Trade And Electric Cars
If Copenhagen were the first test of the new relationship, electric cars may be the second. In President Hu’s words, “I stressed to President Obama that under the current situation, both China and the United States should oppose and reject protectionism in all forms in an even stronger stand.” On the eve of the meetings, China initiated wide-ranging investigations alleging enormous subsidies (in the tens of billions of dollars) and dumping of U.S. automobiles sold to China, and just after the meetings the United States imposed prohibitive tariffs on oil country tubular goods (“OCTG”) from China. Neither action seems mindful of “the current situation,” nor that either China or the United States is opposing or rejecting protectionism.
The Obama visit to China produced a contradiction at the interstices of climate change, energy efficiency, and international trade. Presidents Obama and Hu announced on November 17 the launch of the “U.S. China Electric Vehicles Initiative,” following a U.S.-China Electric Vehicle Forum in September. According to the U.S. Department of Energy, “The two leaders emphasized their countries’ strong shared interest in accelerating the deployment of electric vehicles in order to reduce oil dependence, cut greenhouse gas emissions and promote economic growth.”
The Electric Vehicles Initiative is to be operationalized within the U.S.-China Clean Energy Research Center, created by a protocol on the same day, along with two other projects, building energy efficiency generally and developing clean coal, including carbon capture and storage. The program is extraordinarily ambitious considering that joint funding may be only $150 million over five years, split evenly between the two countries. Still, as a joint venture it is an important declaration of common good intentions and a commitment of government funds to solve a common environmental problem.
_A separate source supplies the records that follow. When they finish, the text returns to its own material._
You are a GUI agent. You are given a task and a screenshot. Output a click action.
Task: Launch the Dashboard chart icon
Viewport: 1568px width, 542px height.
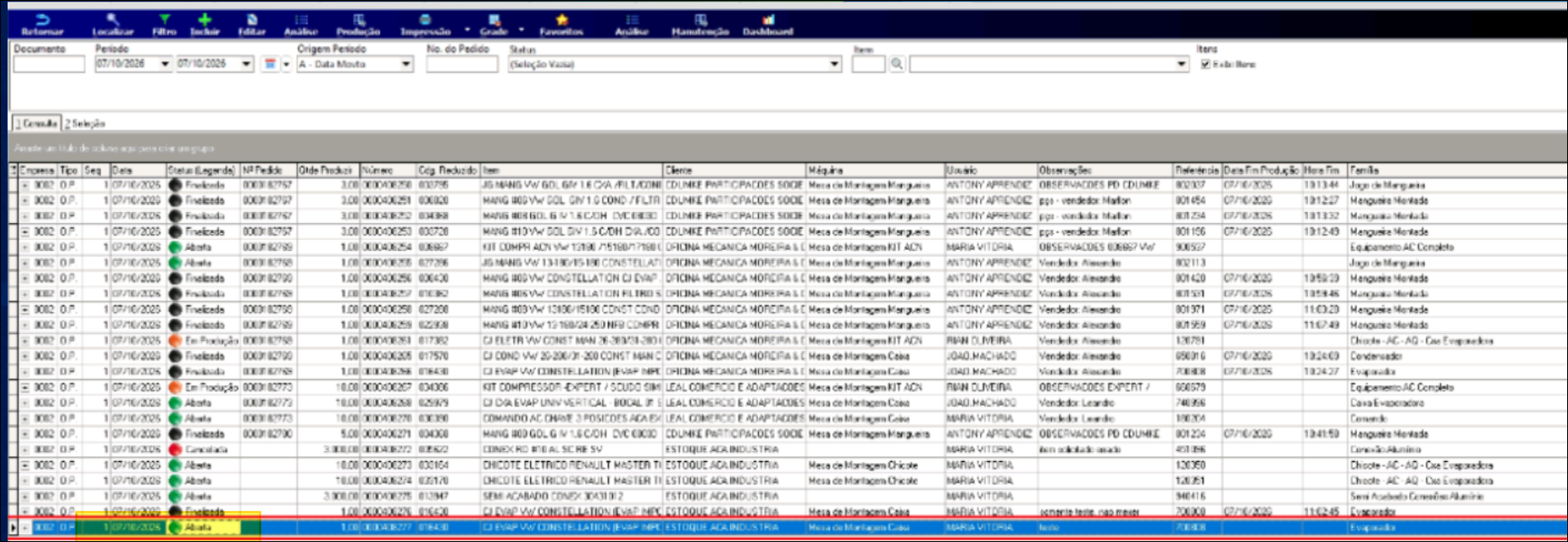tap(768, 20)
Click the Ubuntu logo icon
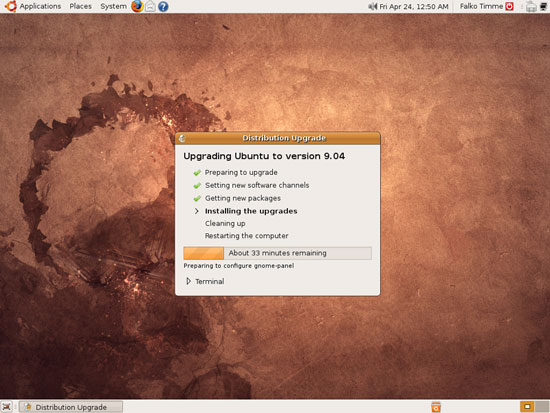Screen dimensions: 550x413 pos(10,6)
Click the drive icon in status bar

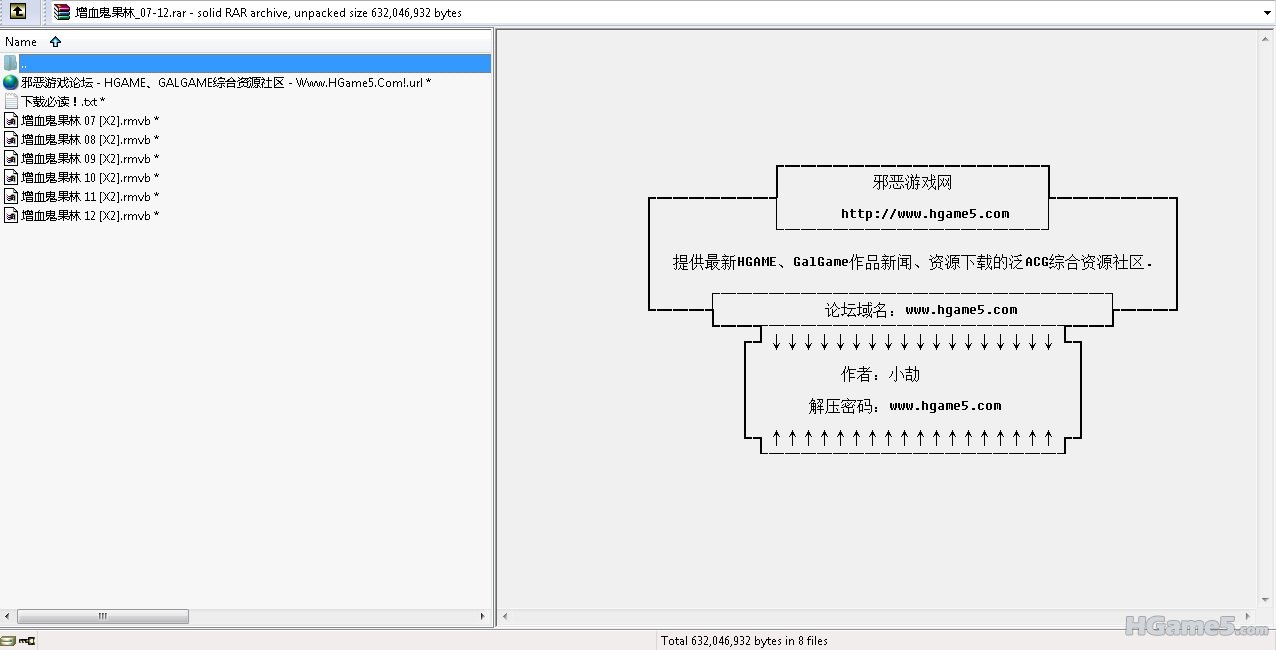point(8,641)
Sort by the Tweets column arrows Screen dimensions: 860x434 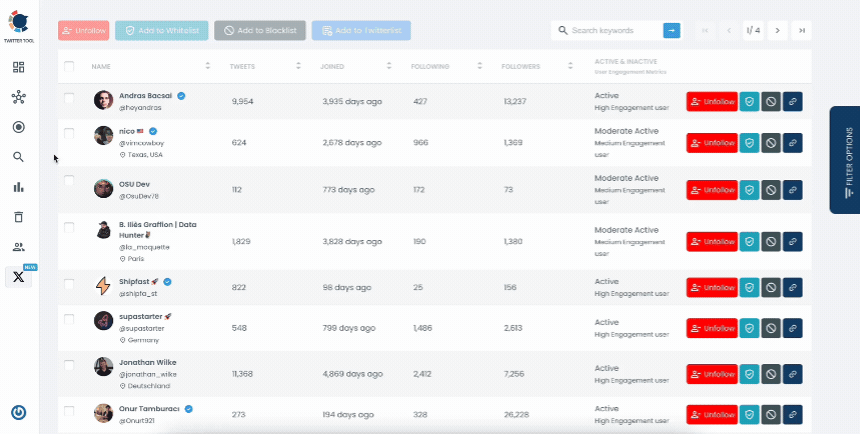tap(298, 67)
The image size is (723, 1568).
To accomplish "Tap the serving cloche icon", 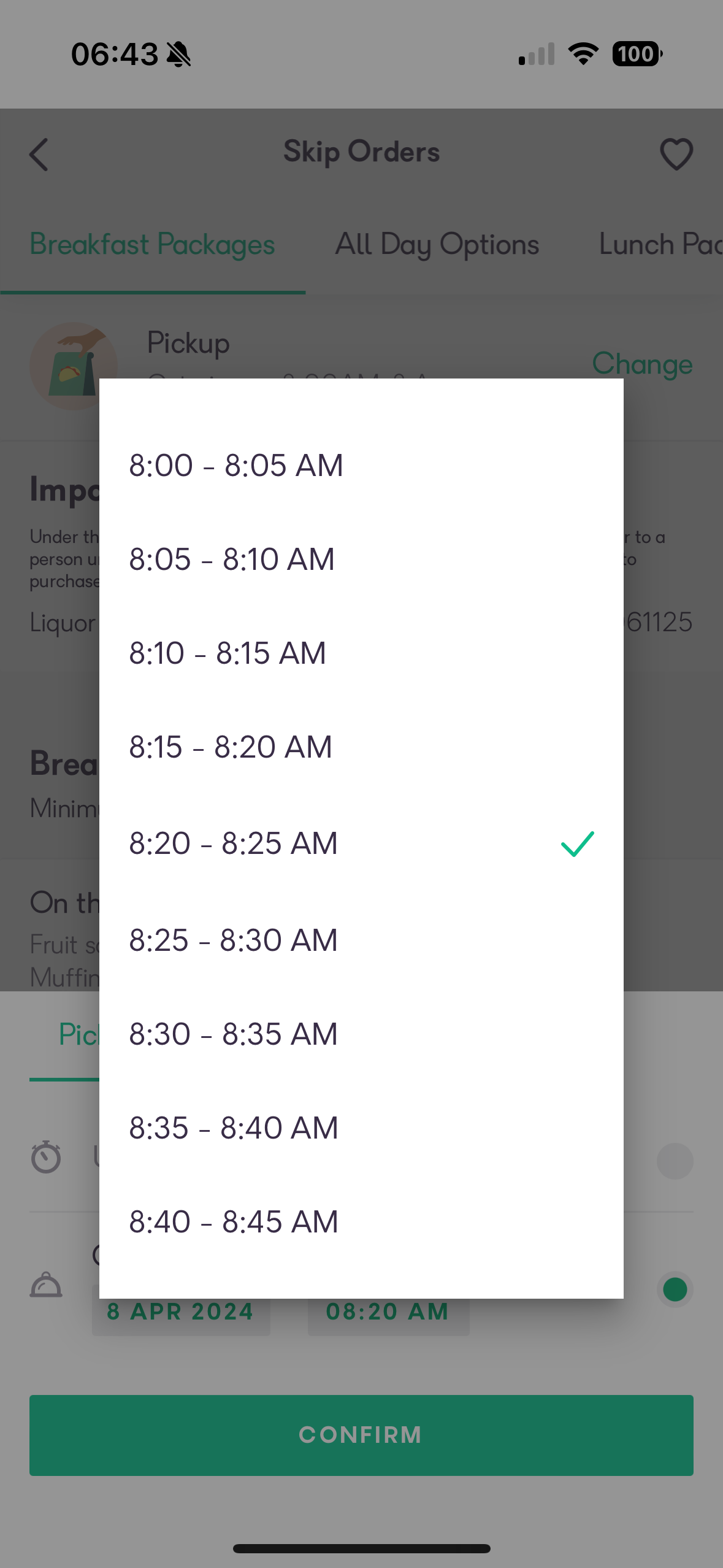I will (x=46, y=1285).
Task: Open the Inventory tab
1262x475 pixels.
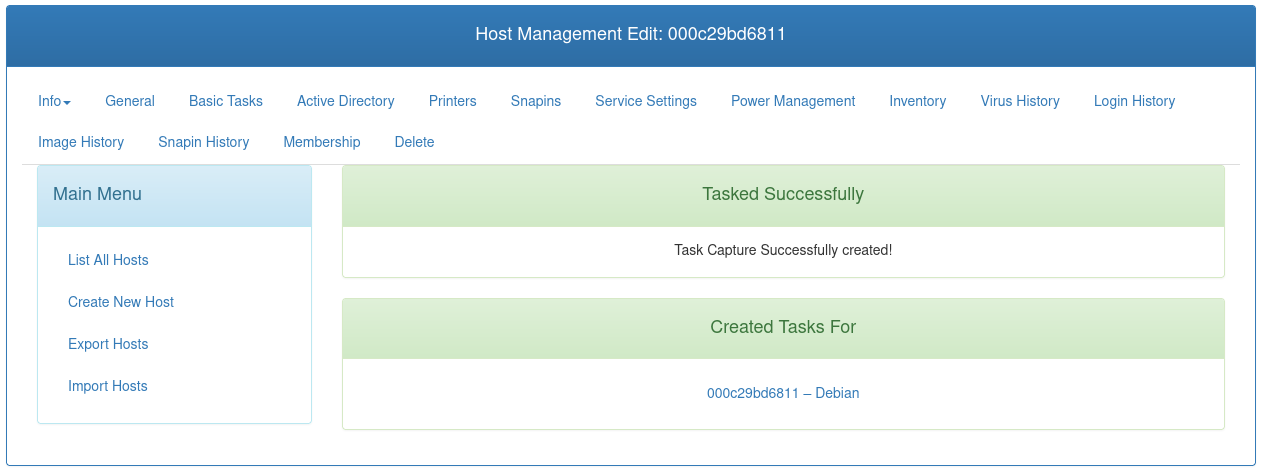Action: [918, 101]
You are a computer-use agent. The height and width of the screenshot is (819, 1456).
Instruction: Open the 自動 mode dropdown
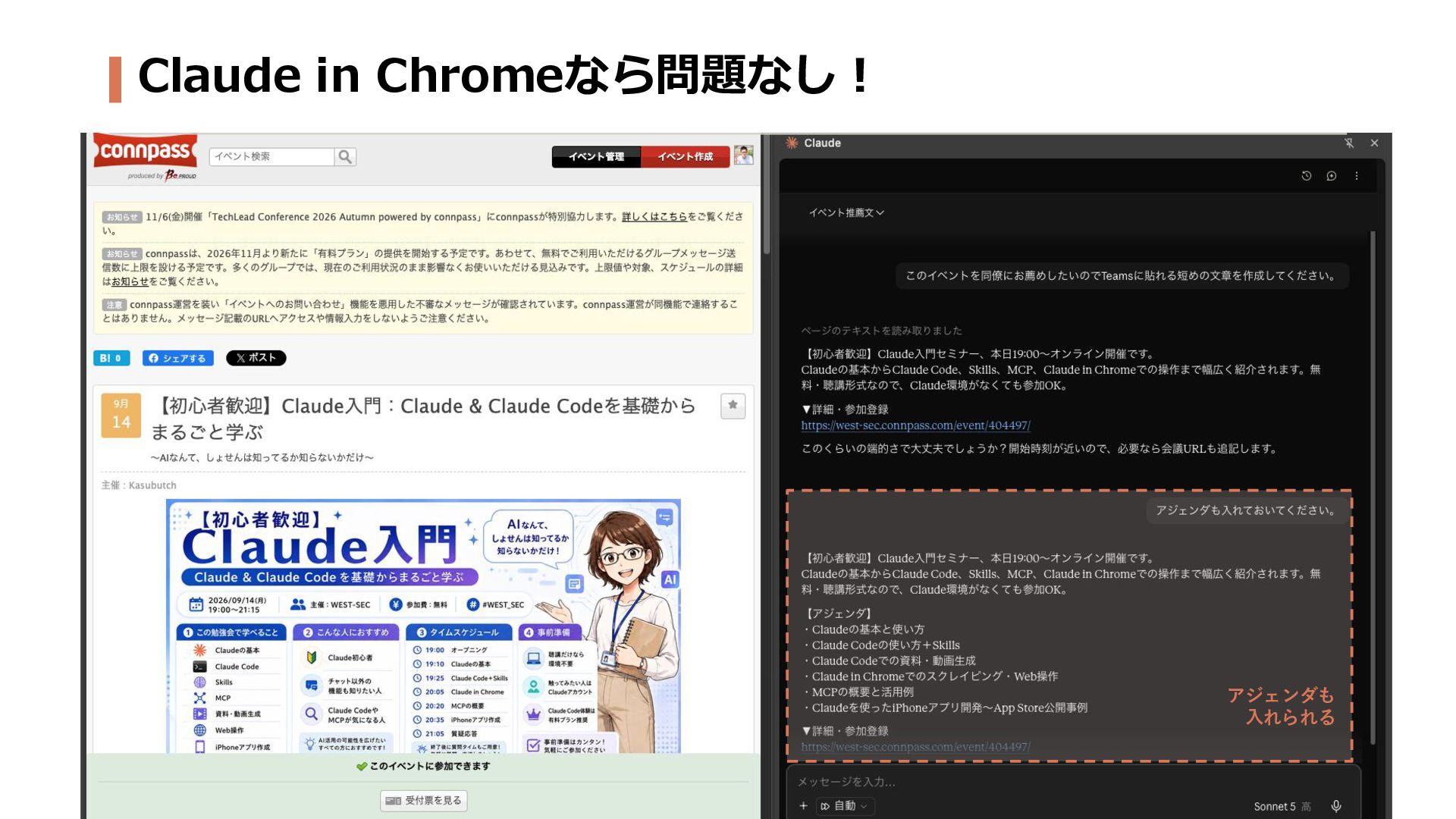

While China and the United States were convening in Beijing in September to discuss electric cars under the auspices of China’s Ministry of Science and Technology and the U.S. Department of Energy, China’s Ministry of Commerce was entertaining a petition requesting an investigation of alleged U.S. Government subsidies to develop electric vehicles. The petition’s complaint about government support for fuel efficient cars began with President Obama’s August 2009 announcement of $2.4 billion “to develop cells for new-fuel cars and parts & components.” The petition argued, “Ultimately, with R&D subsidies, the auto industry boasts advanced production technologies and levels, improve their product varieties and quality, and enhance competitiveness.” Such subsidies, the petition contended, violate Article 3 of Chapter 2 of the PRC Anti-subsidy Regulations.
For ten more pages, the petition focused on American programs promoting the development of fuel efficient and electric cars and buses, concluding “that the US government or the Congress, or governmental organs (especially the Department of Energy) funds R&D of electric vehicles in the form of grants, investment, injection of supporting funds, and all the programs involve fund transfer from the government to the auto industry.” The industry gained, the petition claimed, “a competitive edge” from this support.
MOFCOM initiated a subsidy investigation based on this petition days before President Obama’s arrival in Beijing. Support for fuel efficiency in 2009 had nothing at all to do with the petition’s target, “Saloon cars and Cross-country cars (of a cylinder capacity ≥ 2000cc) exported to the People’s Republic of China which originated and were manufactured in the United States.” Yet, MOFCOM did not exclude from its investigation the allegations aimed at support for R&D in fuel efficiency and electric cars, the very same support the Ministry of Science and Technology was promoting, at the very same time.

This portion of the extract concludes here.